For children ≤ 1 year old (n = 42), indications for lumbar puncture were available for N = 30 and were fever (N = 24), febrile seizures (N = 2), acute gastroenteritis with dehydration (N = 2), respiratory distress by meconium. For older children (N = 36), medical records were available for 32 of them and indications for lumber punction were headache (N = 6), visual disorders (diplopia, scotoma…) (N = 6), epilepsy (N = 3), sensory-motor deficit of the lower limbs (N = 3), gait disturbances (N = 2), fever (N = 1), epileptic encephalopathy (N = 1), moya-moya disease (N = 1), 6-month check-up after encephalitis (N = 1), peripheral facial palsy (N = 1), arthritis (N = 1), acute bronchitis (N = 1), intrathecal infusion pump filling (N = 1), cranial trauma (N = 1), cystitis (N = 1), paresthesia (N = 1) and transitory isolated behavioral disorder (N = 1). All biological results were subsequently found to be normal.

Histamine Assay

The CSF samples were immediately preserved at −80°C after sampling. Blood contamination was checked visually and specimens of CSF with abnormal color were excluded from the study. The HA and t-MeHA assays were carried out simultaneously, on CSF samples without abnormal color at visual checking, at Bioprojet-Biotech in Saint Gregoire (France) using the analytical method internally developed by Croyal et al. (25). These measurements rely on derivatization of primary amines using 4-bromobenzenesulfonyl chloride and subsequent analysis by reverse liquid chromatography (UPLC: ultra-performance liquid chromatography) with mass spectrometry detection. The combination of these two methods makes it possible to solve the problem inherent in the sensitive analysis of two amines with close physicochemical properties (26). All measurements were performed blindly. The ratio of t-MeHA/HA was calculated.

Statistical Analysis

Children age was considered in the statistical analyses both as a continuous and a categorical variable. Age categories were then 0–2 months (n = 20), 2–6 months (n = 15), 6–12 months (n = 7), 1–10 years (n = 13), and 10–20 years (n = 23). The 2–6 months age group was the one of specific interest to study potential implication in SIDS.

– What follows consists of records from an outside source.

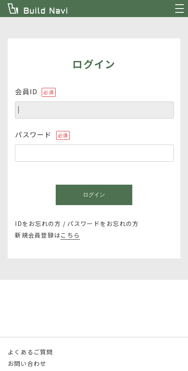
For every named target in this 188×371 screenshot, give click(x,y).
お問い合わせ (27, 363)
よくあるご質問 (30, 352)
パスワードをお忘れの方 (103, 223)
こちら (70, 235)
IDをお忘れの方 (38, 223)
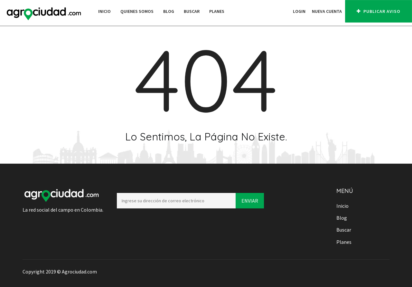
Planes (216, 11)
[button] (286, 11)
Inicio (104, 11)
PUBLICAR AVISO (378, 11)
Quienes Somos (137, 11)
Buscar (192, 11)
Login (299, 11)
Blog (168, 11)
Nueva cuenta (327, 11)
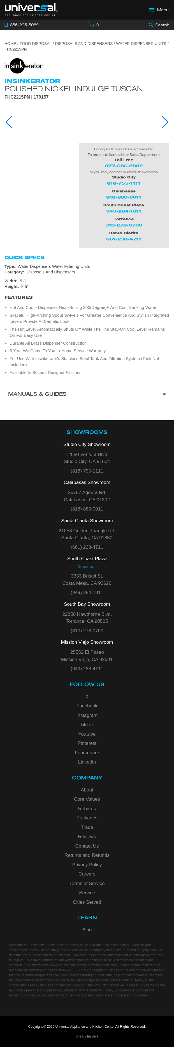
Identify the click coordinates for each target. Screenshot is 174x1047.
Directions (86, 566)
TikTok (87, 724)
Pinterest (87, 743)
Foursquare (87, 752)
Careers (86, 874)
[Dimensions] (87, 284)
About (87, 790)
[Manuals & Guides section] (87, 395)
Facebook (87, 706)
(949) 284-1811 (87, 592)
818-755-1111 (123, 183)
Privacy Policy (87, 864)
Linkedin (87, 762)
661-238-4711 (123, 239)
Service (87, 892)
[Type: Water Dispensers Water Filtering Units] (87, 266)
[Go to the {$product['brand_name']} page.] (24, 65)
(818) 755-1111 (87, 471)
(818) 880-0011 (87, 509)
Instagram (87, 715)
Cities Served (87, 902)
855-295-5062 (72, 970)
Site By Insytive (86, 1036)
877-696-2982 (124, 165)
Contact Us (87, 846)
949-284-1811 (123, 211)
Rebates (87, 808)
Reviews (87, 836)
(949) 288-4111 (87, 668)
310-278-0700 (123, 225)
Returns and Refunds (87, 855)
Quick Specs (24, 257)
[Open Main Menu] (159, 10)
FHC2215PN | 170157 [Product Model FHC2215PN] (26, 97)
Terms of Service (87, 883)
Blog (87, 929)
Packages (87, 818)
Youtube (87, 734)
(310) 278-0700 (87, 630)
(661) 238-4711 (87, 547)
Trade (87, 827)
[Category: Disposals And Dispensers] (87, 272)
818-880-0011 (123, 197)
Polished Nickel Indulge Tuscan (73, 88)
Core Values (87, 799)
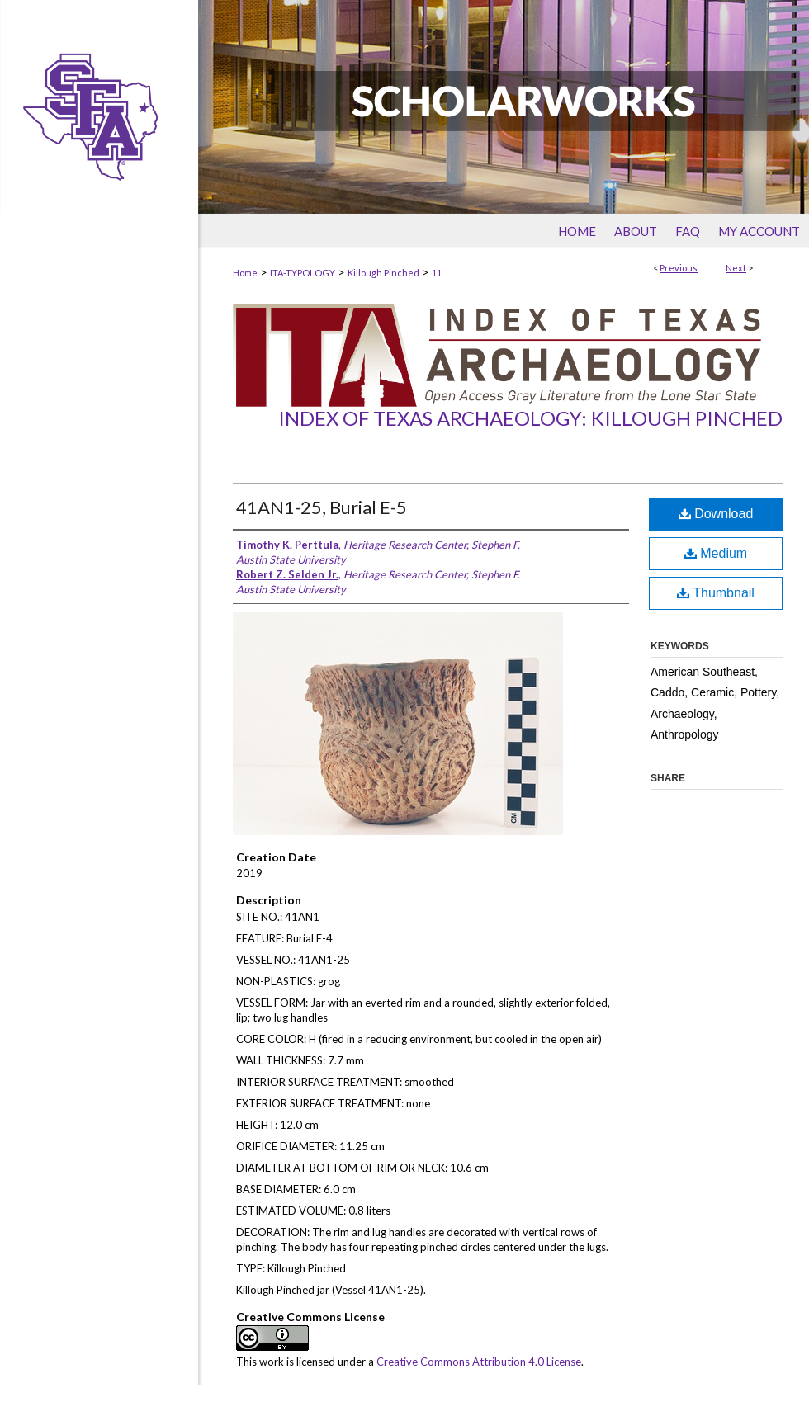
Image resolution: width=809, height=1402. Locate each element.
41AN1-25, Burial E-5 (321, 507)
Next (736, 267)
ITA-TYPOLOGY (302, 272)
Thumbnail (716, 593)
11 (437, 272)
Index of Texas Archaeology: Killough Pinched (530, 418)
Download (716, 514)
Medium (715, 553)
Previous (679, 267)
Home (245, 272)
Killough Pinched (383, 272)
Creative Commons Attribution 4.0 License (478, 1361)
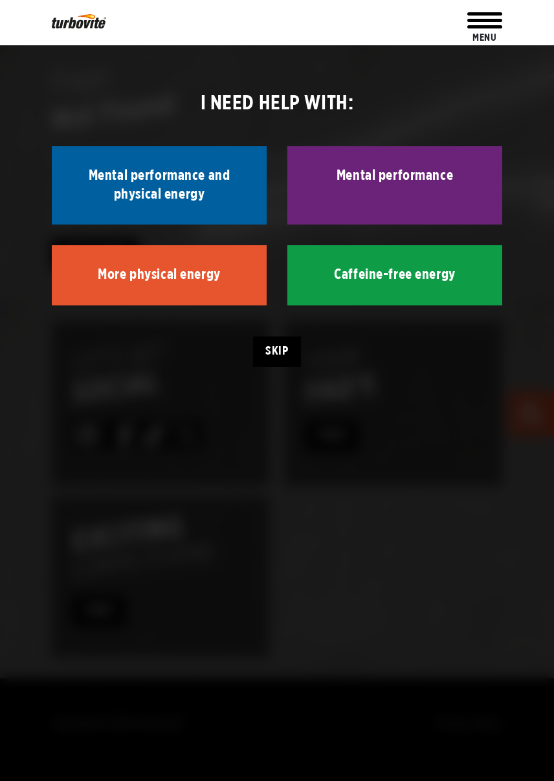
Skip (276, 351)
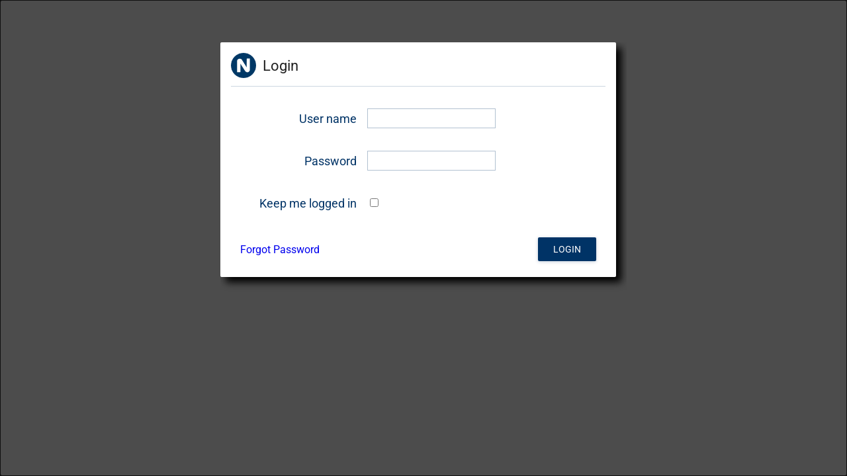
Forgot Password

Correlations between age and CSF measures were assessed by Spearman correlation test. Comparisons between CSF measures (HA, t-MeHA and t-MeHA/HA) according to age groups were performed using Non-parametric Kruskal-Wallis tests globally and based on pairwise rankings corrected for multiple comparisons when considering pairwise two-sided analysis.

All statistical analyses were performed using SAS 9.4. The significance level was set at p < 0.05.

Results

Children were aged 1 week to 20 years and boys represented 48.7% of the population. There was no sex difference according to age groups (p_{chisq−exact} = 0.77). The characteristics according to age categories are presented in Table 1.

TABLE 1

Table 1. Population characteristics and CSF measures by age group.

Global CSF HA, CSF t-MeHA levels and their ratio according to age groups are presented in Figure 1. Significant negative correlation was observed between age and CSF HA (rho = −0.44, p < 10⁻⁴) and t-MeHA levels (rho = −0.70, p < 10⁻⁴). No correlation was observed between age and t-MeHA/HA ratio (Supplementary Figure). Significant global differences for HA and t-MeHA levels were observed according to age groups (p = 0.001 and p < 10⁻⁴, respectively). The 2x2 group comparisons showed no significant difference for HA and t-MeHA levels between 0–2 and 2–6 months (p = 0.98 and p = 0.84, respectively) but significant decrease in both HA and t-MeHA levels between groups aged up to 6 months and the older ones (Figure 1).

FIGURE 1

Figure 1. Box-and-whisker plots for CSF measures according to age groups. The minimum value, 25^th percentile, median, 75^th percentile, and the maximum value are represented. The cross is the mean value.

CSF HA levels were globally lower in boys than in girls (median [25–75%] 432.57 [258.85–643.48] vs. 680.99 [383.89–1016.19], p = 0.03). No other difference according to sex was observed. In stratified analysis by sex, the same global relations for CSF HA levels and age groups were observed in boys (p = 0.005) but not in girls (p = 0.13) (Figure 2).

FIGURE 2

Figure 2. Box-and-whisker plot for CSF HA according to sex and age groups. The minimum value, 25^th percentile, median, 75^th percentile, and the maximum value are represented. The cross is the mean value.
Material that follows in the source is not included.